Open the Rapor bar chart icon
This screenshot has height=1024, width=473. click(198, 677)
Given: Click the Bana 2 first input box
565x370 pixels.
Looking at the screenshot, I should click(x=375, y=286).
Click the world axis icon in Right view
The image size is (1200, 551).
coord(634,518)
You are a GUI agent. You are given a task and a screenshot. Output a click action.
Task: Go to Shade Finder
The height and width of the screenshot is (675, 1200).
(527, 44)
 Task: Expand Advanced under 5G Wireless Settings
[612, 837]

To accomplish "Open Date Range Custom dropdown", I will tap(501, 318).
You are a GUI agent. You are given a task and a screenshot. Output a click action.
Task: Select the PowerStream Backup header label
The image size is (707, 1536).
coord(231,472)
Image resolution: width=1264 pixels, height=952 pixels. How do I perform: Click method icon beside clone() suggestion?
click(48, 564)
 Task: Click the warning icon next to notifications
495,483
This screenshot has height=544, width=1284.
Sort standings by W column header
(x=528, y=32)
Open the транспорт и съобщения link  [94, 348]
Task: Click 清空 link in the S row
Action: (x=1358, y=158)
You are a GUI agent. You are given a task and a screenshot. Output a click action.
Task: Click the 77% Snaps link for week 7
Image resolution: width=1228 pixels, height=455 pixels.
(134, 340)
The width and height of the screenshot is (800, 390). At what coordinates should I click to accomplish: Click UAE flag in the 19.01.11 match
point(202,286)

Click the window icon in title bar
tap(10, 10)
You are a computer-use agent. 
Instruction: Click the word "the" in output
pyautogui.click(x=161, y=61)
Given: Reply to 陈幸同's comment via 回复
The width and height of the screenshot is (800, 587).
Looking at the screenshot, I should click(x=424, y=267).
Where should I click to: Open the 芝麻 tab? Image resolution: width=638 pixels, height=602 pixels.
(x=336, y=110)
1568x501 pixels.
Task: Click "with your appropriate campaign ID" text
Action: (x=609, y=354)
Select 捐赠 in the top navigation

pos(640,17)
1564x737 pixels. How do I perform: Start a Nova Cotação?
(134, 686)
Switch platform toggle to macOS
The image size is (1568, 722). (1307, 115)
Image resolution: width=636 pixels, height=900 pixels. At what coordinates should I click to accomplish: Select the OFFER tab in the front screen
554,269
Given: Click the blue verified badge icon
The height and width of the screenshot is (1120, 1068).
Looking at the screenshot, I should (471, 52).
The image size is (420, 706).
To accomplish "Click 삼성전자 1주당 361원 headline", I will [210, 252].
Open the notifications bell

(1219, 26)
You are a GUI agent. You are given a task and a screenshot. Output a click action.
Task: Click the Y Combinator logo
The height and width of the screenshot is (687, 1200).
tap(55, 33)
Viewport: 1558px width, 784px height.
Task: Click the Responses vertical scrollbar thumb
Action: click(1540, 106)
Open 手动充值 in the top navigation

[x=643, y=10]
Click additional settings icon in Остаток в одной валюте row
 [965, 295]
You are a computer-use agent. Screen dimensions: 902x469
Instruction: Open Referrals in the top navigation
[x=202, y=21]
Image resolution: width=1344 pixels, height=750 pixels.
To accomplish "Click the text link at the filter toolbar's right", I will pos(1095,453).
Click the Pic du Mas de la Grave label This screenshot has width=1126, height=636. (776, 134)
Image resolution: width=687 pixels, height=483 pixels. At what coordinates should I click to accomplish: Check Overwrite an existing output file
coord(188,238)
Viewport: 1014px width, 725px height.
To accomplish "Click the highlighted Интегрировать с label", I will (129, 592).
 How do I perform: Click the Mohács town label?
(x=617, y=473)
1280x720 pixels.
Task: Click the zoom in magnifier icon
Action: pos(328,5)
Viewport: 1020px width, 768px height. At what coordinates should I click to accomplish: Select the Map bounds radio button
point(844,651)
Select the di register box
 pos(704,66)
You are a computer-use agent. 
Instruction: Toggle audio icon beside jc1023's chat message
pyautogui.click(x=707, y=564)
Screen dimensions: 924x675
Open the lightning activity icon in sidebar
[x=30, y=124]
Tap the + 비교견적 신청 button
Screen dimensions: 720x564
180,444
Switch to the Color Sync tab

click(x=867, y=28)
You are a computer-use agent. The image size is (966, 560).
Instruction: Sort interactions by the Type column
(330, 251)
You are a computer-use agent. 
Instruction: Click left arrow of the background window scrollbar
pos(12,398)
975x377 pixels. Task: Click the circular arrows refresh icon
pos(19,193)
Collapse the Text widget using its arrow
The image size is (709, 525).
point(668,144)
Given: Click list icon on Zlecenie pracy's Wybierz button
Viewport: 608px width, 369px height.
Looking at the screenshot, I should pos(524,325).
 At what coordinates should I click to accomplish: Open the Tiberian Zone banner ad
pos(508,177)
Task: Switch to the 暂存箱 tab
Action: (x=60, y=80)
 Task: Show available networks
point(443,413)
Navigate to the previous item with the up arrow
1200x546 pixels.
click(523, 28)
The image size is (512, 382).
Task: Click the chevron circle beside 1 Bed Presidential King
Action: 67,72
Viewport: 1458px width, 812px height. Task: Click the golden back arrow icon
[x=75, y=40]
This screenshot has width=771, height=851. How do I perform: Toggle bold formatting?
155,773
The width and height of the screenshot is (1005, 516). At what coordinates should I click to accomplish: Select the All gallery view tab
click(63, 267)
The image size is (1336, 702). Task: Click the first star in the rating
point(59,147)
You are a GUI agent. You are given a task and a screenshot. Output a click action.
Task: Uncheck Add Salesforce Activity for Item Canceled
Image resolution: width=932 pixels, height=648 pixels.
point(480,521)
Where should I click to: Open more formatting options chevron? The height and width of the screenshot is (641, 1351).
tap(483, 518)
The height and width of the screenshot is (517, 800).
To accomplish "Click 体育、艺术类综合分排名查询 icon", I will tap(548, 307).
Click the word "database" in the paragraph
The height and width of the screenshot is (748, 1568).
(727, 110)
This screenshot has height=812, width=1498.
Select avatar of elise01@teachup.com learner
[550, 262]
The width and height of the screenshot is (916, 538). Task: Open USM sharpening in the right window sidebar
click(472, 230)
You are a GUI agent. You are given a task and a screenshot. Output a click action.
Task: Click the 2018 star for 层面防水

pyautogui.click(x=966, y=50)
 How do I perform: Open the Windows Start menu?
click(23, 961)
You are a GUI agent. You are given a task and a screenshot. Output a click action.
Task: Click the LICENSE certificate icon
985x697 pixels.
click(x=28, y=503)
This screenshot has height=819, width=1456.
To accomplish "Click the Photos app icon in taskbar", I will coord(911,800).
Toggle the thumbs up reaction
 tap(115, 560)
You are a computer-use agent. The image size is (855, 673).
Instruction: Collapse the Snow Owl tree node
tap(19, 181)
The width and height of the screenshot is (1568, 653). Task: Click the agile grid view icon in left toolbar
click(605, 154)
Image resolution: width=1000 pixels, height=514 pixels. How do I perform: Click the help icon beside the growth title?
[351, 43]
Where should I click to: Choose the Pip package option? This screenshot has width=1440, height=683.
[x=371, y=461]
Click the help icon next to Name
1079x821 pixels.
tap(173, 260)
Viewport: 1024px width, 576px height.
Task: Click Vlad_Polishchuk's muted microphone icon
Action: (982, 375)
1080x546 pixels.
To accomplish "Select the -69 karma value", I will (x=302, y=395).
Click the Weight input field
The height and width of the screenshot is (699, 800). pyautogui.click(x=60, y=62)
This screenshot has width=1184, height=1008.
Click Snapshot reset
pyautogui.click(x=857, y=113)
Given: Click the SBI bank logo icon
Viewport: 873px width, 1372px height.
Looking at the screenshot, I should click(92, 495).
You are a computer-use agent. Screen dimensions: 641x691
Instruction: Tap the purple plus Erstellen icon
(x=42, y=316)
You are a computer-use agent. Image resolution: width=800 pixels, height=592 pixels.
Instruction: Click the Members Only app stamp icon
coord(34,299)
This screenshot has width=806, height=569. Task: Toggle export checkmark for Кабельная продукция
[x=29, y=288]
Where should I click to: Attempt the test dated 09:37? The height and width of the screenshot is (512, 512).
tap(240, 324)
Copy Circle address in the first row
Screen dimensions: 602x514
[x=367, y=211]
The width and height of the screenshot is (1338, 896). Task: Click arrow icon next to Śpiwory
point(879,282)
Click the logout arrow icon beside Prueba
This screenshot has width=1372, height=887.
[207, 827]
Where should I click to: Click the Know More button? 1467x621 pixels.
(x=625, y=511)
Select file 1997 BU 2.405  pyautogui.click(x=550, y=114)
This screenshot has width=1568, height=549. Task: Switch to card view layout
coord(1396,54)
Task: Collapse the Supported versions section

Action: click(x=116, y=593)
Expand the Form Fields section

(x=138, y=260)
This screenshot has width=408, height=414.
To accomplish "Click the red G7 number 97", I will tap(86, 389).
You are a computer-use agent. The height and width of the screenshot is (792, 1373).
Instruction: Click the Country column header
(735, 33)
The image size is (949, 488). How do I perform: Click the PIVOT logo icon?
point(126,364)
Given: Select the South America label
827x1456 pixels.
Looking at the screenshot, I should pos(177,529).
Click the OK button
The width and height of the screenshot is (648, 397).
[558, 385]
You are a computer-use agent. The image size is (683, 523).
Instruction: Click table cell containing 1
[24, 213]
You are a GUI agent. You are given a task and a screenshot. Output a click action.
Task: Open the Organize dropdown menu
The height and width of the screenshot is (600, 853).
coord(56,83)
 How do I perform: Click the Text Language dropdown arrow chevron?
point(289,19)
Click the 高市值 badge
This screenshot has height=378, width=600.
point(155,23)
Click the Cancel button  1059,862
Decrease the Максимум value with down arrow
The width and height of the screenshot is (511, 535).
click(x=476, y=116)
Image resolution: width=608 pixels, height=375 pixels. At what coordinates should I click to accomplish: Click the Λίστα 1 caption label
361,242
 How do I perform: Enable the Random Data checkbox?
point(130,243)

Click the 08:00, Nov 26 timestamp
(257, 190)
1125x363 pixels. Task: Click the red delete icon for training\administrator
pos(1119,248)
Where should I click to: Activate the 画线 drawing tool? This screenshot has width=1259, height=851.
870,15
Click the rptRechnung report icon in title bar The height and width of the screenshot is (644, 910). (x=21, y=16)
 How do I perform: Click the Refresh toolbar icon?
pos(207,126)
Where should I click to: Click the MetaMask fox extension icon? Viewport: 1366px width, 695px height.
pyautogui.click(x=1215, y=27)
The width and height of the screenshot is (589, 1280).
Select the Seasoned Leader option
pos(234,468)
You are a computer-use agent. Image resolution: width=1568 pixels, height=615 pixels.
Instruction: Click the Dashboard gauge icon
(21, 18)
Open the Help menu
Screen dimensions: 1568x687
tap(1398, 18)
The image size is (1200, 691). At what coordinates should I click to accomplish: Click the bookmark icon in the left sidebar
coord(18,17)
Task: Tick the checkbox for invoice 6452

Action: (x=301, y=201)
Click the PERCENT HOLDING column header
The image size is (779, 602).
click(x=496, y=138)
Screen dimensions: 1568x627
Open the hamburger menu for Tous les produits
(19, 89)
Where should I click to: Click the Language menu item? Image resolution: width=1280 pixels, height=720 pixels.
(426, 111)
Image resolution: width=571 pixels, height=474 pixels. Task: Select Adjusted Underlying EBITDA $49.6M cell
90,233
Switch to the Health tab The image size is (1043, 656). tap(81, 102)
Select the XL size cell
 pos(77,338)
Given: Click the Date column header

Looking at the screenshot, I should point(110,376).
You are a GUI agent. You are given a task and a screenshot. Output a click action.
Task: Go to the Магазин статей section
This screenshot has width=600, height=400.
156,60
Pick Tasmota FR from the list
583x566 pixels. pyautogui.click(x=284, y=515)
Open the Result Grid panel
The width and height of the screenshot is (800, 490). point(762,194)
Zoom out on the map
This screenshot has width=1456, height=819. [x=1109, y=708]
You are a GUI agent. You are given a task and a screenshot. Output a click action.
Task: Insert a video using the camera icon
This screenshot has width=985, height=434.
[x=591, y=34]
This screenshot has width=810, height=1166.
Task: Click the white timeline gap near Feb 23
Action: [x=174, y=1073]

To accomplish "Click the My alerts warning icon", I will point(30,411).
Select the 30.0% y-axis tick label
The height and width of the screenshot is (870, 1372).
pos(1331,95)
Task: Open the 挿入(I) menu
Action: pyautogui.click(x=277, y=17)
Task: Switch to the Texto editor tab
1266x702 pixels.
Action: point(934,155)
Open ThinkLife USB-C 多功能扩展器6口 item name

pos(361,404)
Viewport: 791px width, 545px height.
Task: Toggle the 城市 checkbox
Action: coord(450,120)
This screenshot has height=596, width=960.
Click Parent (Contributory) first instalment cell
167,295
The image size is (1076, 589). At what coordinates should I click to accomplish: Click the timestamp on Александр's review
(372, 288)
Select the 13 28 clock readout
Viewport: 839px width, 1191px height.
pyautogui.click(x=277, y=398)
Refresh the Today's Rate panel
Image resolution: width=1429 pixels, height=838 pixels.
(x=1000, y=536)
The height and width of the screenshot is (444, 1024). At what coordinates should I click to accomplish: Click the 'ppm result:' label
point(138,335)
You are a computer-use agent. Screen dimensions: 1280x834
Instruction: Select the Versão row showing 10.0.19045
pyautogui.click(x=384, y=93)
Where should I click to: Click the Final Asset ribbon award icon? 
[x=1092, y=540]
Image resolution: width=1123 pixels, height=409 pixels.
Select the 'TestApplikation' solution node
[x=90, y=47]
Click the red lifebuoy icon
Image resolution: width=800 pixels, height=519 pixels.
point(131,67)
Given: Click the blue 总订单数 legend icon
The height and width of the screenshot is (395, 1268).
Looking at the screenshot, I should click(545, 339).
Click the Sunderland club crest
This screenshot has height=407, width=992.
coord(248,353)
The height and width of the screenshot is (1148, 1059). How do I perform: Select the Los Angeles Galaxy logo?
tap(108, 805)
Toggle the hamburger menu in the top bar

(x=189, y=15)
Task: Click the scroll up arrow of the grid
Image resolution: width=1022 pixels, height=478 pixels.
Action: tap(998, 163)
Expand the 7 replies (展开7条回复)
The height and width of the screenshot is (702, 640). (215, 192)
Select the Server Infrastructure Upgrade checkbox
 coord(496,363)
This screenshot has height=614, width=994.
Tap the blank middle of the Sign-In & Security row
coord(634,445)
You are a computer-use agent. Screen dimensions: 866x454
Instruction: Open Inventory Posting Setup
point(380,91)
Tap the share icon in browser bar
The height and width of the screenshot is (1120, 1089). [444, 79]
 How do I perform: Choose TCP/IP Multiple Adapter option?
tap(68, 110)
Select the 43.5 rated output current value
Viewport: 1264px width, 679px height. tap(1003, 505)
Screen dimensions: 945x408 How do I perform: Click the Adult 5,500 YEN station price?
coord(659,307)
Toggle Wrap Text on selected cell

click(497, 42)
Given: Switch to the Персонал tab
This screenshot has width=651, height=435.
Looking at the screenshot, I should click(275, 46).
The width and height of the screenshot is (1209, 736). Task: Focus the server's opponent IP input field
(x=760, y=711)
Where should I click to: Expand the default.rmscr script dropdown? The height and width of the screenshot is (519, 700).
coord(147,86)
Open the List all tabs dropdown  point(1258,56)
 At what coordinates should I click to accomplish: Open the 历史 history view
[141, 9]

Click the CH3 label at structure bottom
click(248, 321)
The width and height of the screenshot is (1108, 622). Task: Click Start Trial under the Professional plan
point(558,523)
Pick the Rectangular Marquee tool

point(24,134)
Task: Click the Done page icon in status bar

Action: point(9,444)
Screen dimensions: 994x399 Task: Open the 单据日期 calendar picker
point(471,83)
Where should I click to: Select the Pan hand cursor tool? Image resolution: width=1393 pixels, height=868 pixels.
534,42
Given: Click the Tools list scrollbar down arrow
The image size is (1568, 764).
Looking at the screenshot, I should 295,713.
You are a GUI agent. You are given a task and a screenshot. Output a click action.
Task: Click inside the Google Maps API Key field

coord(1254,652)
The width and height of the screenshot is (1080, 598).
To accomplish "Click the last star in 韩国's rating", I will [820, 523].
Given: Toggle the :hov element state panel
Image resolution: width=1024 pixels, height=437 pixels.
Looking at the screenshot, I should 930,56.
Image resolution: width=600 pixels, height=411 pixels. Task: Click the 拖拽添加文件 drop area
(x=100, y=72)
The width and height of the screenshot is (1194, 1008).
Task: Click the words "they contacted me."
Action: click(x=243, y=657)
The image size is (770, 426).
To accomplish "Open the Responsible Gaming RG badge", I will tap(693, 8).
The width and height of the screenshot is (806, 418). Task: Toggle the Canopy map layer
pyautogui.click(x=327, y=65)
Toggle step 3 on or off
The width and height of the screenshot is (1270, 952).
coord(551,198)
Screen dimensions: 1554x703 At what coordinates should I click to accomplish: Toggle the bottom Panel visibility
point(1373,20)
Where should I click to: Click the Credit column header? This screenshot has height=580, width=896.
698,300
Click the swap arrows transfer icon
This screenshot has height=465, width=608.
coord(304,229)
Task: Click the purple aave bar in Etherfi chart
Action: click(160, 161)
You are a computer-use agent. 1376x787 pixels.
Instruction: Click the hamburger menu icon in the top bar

WHAT TO WORK ON>
Copy each line of the records containing the string "blue".

ANSWER TO THIS EXERCISE>
Given: Click the blue verified badge icon
Given: Click the blue 总订单数 legend icon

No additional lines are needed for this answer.